Strict food rationing policies and price controls continue to challenge Venezuelans like Maria Joya in the kitchen. "Arroz con Pollo" or "Carne Mechada" are a luxury on their dining table now.
As the oil-rich country's devastating inflation spiked meat sector prices, the socialist government started to enforce a price ceiling on beef and chicken. Now Venezuelan consumers can't find it at all. Yuca and plantains are their main dish.
After the government forced butchers to reduce prices about 30 percent, the handwritten signs saying they were out of beef covered their refrigerated display cases. Aul Landai, a meat vendor at a market in downtown Caracas, said some haven't been able to stay in business.
"The butchers are the ones losing," Landai said.
Consumers and butchers aren't the only ones hurting. Restaurateurs and street vendors depend on their providers. Some are opting to risk buying from the black market. Others are having to modify their menus with skyrocketing prices. Burgers have become a luxury for most.

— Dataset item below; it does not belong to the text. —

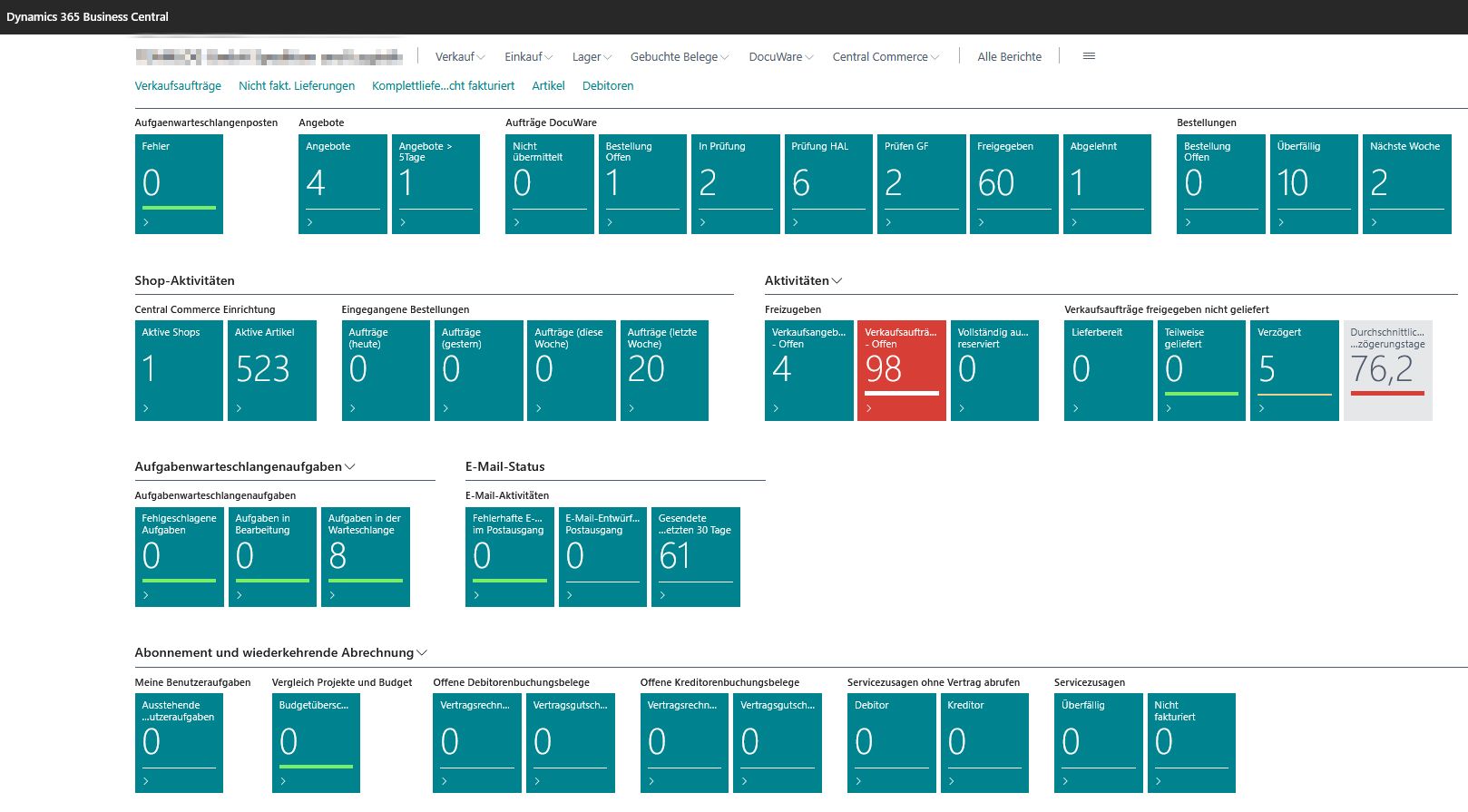
Task: Click the arrow on the Freigegeben tile
Action: [981, 222]
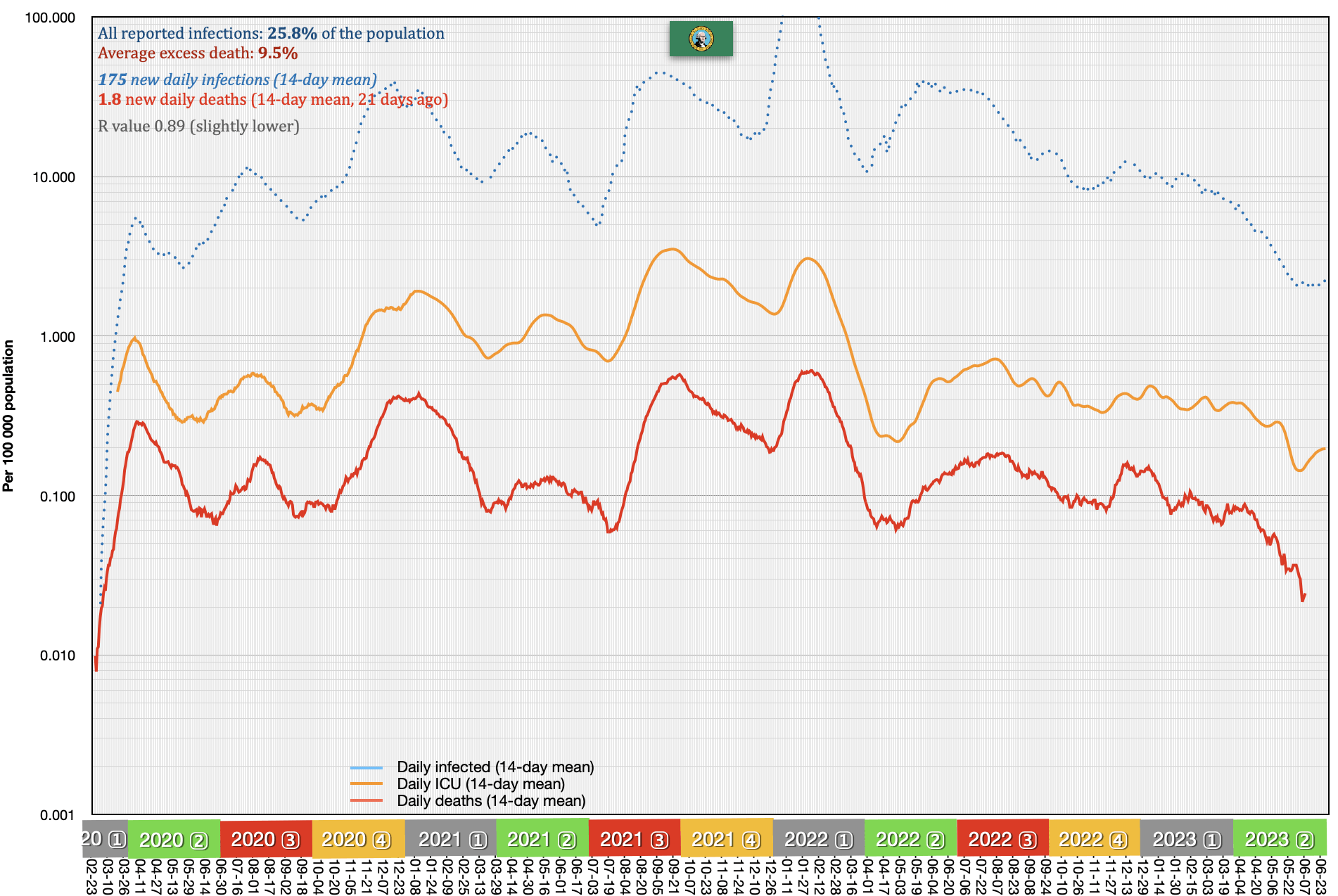Viewport: 1338px width, 896px height.
Task: Click the blue Daily infected legend line
Action: tap(367, 767)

To stay in business, some entrepreneurs are finding it more profitable to sell "bajo cuerda," meaning they are choosing to sell to those who are willing to pay more in the black market. They are creating fraudulent receipts to deal with the increased scrutiny from law enforcement, the Venezuela Al Dia reported.
Similar policies in the agricultural sector plummeted production and fueled black markets.
Ana Lucrecia Rojas, 33, works at a hair salon in Miami-Dade. She is among the exiled Venezuelans in South Florida who regularly ship food to relatives. Last week, she was getting ready to send boxes to Maracaibo and Caracas in time for Christmas.
"I send them dry goods, corn flour, beans, rice, sugar, dog food and cans," Rojas said. "The shipping companies in Doral are basically just sending food. They killed food production and there is a humanitarian crisis."
The Venezuelan government denies there is such a crisis. During a recent interview in French media, Delcy Rodriguez, the head of the constituent assembly, said Venezuela rejected child malnutrition aid from the United Nations, because admitting that there is a humanitarian crisis would have paved the way for U.S. intervention.
"It's a reality that Venezuela is under a U.S. military threat," Rodriguez said.